“Saat itu ada 61 negara di seluruh dunia yang memiliki kemampuan dan wewenang untuk melakukan operasi dunia maya, yang memengaruhi interaksi diplomatik dan militer,”
sukabumiNews.id, BANDUNG – Sebagian besar aktivitas dan interaksi manusia, baik di bidang ekonomi, sosial budaya, kerjasama pemerintahan, dan lain–lain, saat ini banyak dilakukan melalui dunia maya.
Pemerhati Hankam Dede Farhan Aulawi menyebut, hal ini sudah merupakan tuntutan kemajuan yang dianggap cepat dan lebih efektif serta efisien. Tetapi juga memiliki resiko dari kemungkinan adanya serangan siber dan bahaya teknologi komunikasi nirkabel.
“Secara global, tidak ada sektor yang dianggap kebal dari dampak kemungkinan terjadinya perang siber,” ujar Dede kepada sukabumiNews di Bandung dalam keterangannya, Senin (18/3/2024).
Lebih lanjut Dede mengatakan, perusahaan multinasional, lembaga pemerintah di semua tingkatan, organisasi besar, institusi militer, institusi kepolisian, Kementerian/Lembaga dan yang lainnya selalu memiliki resiko dari kemungkinan adanya serangan siber.
“Dengan demikian, maka keberadaan dan optimalisasi peran Pasukan Dunia Maya atau Pasukan Siber sangat penting sekali. Bahkan di dunia keberadaan pasukan siber ini sudah dikategorikan angkatan ke-4, setelah Angkatan Darat, Angkatan Laut, Angkatan Udara, dan kemudian Angkatan Siber,“ terangnya.
Menurutnya, eksistensi pasukan siber saat ini sudah merupakan tuntutan dan fakta realitas yang objektif sesuai dengan dinamika dan potensi ancaman yang terus berkembang. Hal ini pula yang melatarbelakangi pasukan NATO sejak tahun 2018 membentuk semacam kaukus pasukan siber-nya.
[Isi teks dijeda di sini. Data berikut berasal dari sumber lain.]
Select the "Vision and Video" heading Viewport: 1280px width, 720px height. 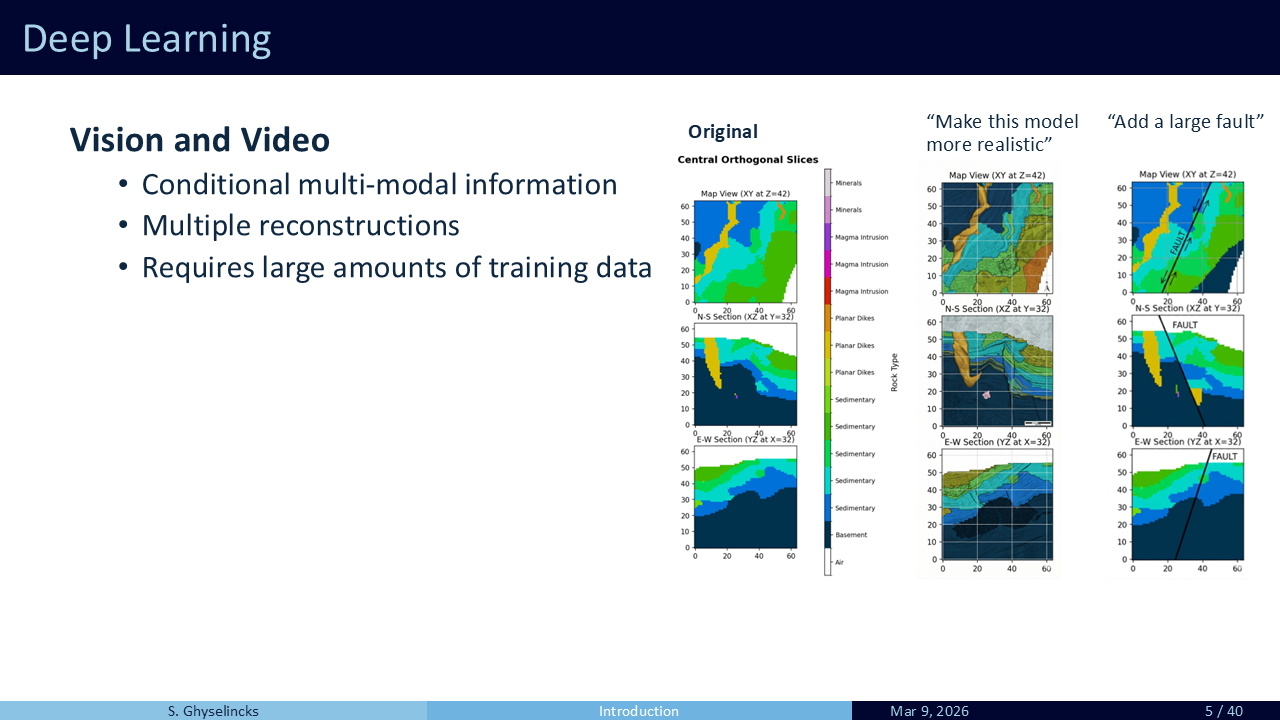click(200, 140)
“Saat itu ada 61 negara di seluruh dunia yang memiliki kemampuan dan wewenang untuk melakukan operasi dunia maya, yang memengaruhi interaksi diplomatik dan militer,” ungkap Dede.
Dari 61 negara itu, sambung dia, 23 negara diantanya adalah anggota NATO. Jumlah ini, kata dia, merupakan peningkatan yang signifikan dibandingkan tahun 2007 ketika hanya sepuluh negara, termasuk tiga negara NATO, yang memiliki kekuatan pasukan siber.
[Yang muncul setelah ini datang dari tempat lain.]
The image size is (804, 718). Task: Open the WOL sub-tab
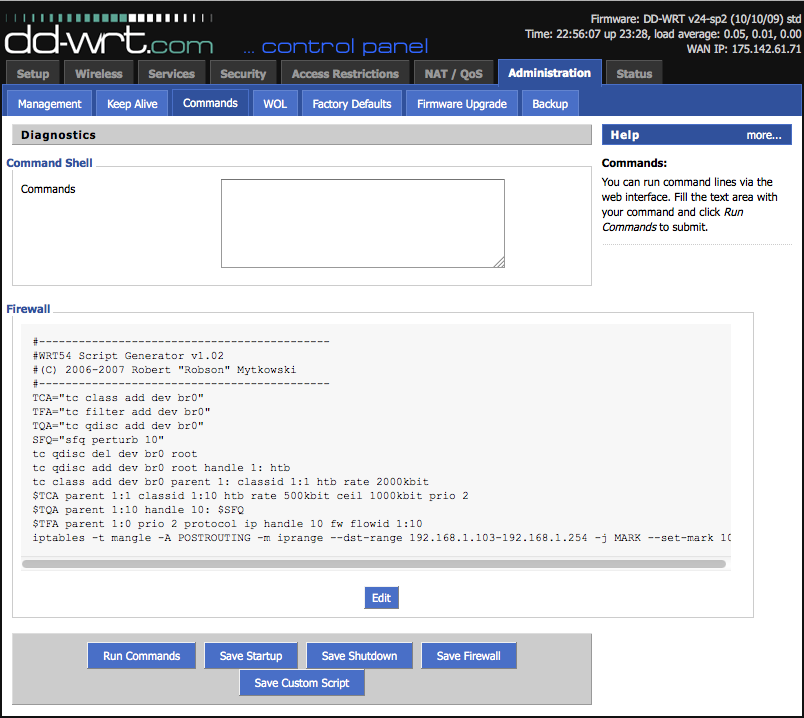point(275,103)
“Isu tentang perang siber (cyber war) terus dan selalu mengemuka di berbagai pertemuan para ahli pertahanan siber, bahkan diramalkan bisa memicu ketegangan antar Negara yang berimbas pada terancamnya kedamaian dunia. Itulah sebabnya Kepala Badan Telekomunikasi PBB, Toure Hamadoun pernah memperingatkan potensi perang dunia di dunia maya,” bebernya.
Meskipun pembentukan komando siber tersebar luas, namun banyak militer sekutu NATO menghadapi tantangan dalam beradaptasi dengan kompleksitas domain siber.
“Hanya sedikit sekutu NATO yang sudah piawai dalam melakukan operasi siber, yang mencakup tindakan untuk mengganggu, menyangkal, merendahkan martabat, dan berpotensi merusak target,” katanya.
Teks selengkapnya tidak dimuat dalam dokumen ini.